Binary neutron star mergers and proto-neutron stars provide unique environments where dense matter is hot, lepton rich, and potentially undergoes a transition from hadronic to deconfined quark matter. We investigate the thermodynamics and stellar properties of hybrid matter under such conditions. The hadronic phase is described within a covariant density functional framework, while the quark phase is modeled using a Nambu-Jona-Lasinio (NJL) model that includes repulsive vector interactions, the axial $U_A(1)$-breaking 't Hooft determinant interaction, and two-flavor color-superconducting (2SC) pairing.
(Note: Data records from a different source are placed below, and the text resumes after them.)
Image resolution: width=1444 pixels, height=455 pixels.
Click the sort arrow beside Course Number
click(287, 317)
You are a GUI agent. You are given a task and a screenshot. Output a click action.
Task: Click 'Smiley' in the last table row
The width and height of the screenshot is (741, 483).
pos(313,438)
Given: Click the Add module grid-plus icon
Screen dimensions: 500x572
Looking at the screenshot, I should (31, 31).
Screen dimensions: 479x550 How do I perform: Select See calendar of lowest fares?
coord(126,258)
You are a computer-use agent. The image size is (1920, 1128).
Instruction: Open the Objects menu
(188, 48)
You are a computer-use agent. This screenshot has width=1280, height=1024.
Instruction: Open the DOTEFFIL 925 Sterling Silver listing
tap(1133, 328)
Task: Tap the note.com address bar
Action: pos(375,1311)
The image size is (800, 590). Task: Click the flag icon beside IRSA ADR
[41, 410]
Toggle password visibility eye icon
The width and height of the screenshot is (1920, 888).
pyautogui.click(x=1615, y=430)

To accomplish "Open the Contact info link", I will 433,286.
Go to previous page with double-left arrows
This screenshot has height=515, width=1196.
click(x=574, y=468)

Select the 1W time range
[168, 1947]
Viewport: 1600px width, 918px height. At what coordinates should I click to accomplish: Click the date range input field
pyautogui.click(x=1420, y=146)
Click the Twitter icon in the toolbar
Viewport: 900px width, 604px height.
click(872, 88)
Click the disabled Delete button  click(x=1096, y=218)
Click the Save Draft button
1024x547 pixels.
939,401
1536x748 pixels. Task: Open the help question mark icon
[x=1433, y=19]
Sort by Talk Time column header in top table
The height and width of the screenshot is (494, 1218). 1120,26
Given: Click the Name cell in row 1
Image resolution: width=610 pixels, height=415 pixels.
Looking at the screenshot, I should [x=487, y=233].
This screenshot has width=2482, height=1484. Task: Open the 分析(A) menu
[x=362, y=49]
The phase transition between hadronic and quark matter is constructed using a mixed-phase prescription that enforces baryon and lepton number conservation, allowing us to follow thermodynamic trajectories at fixed entropy per baryon and fixed lepton fraction. We analyze the phase structure of dense matter at finite temperature and study the composition of the hadronic, mixed, and quark phases in both neutrino-trapped and neutrino-free regimes. Our results show that neutrino trapping significantly modifies the particle composition and shifts the onset of deconfinement to higher densities. Using the resulting equations of state, we compute static stellar configurations and examine the influence of temperature and lepton content on the mass-radius relation of hybrid stars. Hot, neutrino-rich configurations are found to have larger radii and slightly higher maximum masses than their cold counterparts.